DLF cuts debt to Rs 5,513 crore; aims to become debt-free by FY19
Realty major DLF’s net debt has come down substantially to Rs 5,513 crore at the end of October-December quarter on fund infusion by promoters as it targets to become a zero-debt company by the end of next fiscal. DLF, the country’s largest real estate developer, repaid loans of Rs 7,100 crore using fund infused by the promoters.
According to an investor presentation, DLF’s net debt stood at Rs 5,513 crore as on December 31, 2017, and this is primarily from development business of housing projects. The debt from commercial real estate business has now been reflected in DLF Cyber City Developers Ltd (DCCDL), the company’s joint venture firm with Singapore’s sovereign wealth fund GIC. The net debt of DCCDL stood at Rs 16,074 crore at the end of third quarter of this fiscal. The JV holds the bulk of rent-yielding commercial assets of DLF group.

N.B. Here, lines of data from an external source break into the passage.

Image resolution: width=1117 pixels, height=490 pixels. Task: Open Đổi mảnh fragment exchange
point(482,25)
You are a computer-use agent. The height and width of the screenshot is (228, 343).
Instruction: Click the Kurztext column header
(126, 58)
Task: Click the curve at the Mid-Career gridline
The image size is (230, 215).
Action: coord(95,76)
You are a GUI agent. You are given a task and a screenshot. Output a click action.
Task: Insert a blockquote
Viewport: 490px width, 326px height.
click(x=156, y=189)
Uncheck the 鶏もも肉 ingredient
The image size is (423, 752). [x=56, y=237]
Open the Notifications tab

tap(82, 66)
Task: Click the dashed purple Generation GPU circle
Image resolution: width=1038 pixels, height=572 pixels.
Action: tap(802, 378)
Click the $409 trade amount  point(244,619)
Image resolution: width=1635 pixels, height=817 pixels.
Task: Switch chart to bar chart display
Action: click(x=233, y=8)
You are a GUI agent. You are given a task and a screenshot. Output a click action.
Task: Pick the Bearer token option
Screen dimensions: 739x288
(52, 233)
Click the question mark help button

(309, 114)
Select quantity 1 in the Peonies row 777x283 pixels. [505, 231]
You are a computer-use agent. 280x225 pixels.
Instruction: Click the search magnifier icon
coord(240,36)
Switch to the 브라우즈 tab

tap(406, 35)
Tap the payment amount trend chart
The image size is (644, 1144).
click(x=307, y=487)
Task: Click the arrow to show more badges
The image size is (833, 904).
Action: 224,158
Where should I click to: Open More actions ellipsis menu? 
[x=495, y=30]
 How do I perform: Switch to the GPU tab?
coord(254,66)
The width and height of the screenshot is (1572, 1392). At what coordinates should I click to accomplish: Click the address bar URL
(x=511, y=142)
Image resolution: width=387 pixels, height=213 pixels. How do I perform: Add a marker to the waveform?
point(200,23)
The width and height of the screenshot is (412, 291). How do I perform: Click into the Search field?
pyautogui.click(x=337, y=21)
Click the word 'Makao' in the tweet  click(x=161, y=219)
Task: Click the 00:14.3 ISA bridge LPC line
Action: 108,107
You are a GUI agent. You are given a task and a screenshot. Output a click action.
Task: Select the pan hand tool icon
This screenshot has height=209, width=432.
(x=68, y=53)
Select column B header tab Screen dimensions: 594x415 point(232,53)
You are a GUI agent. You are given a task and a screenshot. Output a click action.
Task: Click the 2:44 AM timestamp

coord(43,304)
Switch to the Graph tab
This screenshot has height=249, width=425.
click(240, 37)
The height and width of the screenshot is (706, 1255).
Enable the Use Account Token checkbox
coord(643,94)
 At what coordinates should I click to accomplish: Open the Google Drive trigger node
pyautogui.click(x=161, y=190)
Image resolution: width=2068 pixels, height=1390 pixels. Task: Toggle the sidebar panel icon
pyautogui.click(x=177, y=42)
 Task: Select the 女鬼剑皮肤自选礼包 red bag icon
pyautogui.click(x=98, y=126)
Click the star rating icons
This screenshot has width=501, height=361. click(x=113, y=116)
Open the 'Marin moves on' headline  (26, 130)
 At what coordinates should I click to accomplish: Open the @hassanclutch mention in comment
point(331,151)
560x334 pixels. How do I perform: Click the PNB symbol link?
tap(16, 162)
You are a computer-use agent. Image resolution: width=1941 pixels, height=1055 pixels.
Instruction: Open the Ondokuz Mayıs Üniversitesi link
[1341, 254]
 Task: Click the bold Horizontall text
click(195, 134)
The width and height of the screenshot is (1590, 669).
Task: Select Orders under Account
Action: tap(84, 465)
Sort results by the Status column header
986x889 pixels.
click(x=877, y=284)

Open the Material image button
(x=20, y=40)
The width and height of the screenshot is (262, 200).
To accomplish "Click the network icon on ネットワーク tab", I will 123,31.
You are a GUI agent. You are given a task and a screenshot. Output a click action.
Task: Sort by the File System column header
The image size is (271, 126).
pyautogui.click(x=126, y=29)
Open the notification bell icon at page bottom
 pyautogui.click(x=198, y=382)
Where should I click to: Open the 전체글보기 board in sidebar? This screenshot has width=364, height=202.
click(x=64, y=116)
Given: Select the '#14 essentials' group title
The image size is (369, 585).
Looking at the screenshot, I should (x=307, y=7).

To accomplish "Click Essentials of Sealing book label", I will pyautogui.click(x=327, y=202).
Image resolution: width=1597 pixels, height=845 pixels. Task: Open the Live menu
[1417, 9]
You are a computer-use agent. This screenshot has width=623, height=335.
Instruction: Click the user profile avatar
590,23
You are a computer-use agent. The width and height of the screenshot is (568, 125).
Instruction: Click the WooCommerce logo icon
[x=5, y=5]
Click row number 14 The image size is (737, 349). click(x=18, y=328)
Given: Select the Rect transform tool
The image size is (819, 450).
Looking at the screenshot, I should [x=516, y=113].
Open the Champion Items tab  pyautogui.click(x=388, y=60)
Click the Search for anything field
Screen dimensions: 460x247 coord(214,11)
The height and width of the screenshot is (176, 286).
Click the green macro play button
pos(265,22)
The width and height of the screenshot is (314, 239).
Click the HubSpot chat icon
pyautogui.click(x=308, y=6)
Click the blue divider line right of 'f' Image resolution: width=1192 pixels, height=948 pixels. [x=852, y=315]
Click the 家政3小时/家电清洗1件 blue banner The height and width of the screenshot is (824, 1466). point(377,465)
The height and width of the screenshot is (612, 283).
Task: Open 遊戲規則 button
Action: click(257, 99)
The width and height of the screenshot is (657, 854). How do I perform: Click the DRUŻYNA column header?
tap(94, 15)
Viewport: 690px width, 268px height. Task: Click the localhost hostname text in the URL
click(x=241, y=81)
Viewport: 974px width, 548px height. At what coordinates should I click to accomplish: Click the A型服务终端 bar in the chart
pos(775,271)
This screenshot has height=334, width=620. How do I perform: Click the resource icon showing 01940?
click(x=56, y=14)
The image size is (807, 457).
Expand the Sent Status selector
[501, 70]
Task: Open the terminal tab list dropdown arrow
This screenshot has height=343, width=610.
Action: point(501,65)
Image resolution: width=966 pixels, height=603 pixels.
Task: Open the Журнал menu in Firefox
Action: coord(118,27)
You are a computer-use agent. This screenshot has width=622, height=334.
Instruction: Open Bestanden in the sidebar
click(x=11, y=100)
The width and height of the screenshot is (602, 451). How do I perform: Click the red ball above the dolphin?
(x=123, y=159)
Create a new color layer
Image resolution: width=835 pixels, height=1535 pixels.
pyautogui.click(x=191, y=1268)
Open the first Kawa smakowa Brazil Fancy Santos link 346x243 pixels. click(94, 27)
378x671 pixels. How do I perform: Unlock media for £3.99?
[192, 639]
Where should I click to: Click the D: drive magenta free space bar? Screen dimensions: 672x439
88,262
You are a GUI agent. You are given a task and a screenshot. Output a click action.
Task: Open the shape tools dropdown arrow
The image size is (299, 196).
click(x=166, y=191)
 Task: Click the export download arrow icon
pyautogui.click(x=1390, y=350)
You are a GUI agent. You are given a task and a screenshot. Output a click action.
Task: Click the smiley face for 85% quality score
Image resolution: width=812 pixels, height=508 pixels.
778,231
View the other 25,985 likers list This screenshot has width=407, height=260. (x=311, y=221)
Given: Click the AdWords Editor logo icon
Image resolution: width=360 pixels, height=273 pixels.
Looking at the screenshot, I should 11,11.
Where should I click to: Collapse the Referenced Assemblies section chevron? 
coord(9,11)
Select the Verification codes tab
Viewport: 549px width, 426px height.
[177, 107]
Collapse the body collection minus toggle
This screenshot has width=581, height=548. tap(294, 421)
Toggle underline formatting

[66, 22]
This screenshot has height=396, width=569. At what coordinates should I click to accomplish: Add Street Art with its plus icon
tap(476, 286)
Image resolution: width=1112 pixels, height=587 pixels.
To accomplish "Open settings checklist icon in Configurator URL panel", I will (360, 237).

DLF’s total debt stood at Rs 26,800 crore at June-end this financial year.
The promoters had in August last year sold entire 40 per cent stake in DCCDL for Rs 11,900 crore. This deal included sale of 33.34 per cent stake in DCCDL to GIC for Rs 8,900 crore and buy-back of remaining shares worth Rs 3,000 crore by DCCDL. This deal got concluded in late December. As a result, DLF’s stake in DDCDL increased to 66.66 per cent stake from 60 per cent, while GIC has the balance 33.34 per cent stake in the joint venture firm. Post this transaction, DLF promoters K P Singh and family have infused Rs 9,000 crore in the company and would pump in Rs 2,250 crore more over the next 18 months. DLF has made preferential allotment of compulsorily convertible debentures (CCDs) and warrants to the promoters against infusion of funds.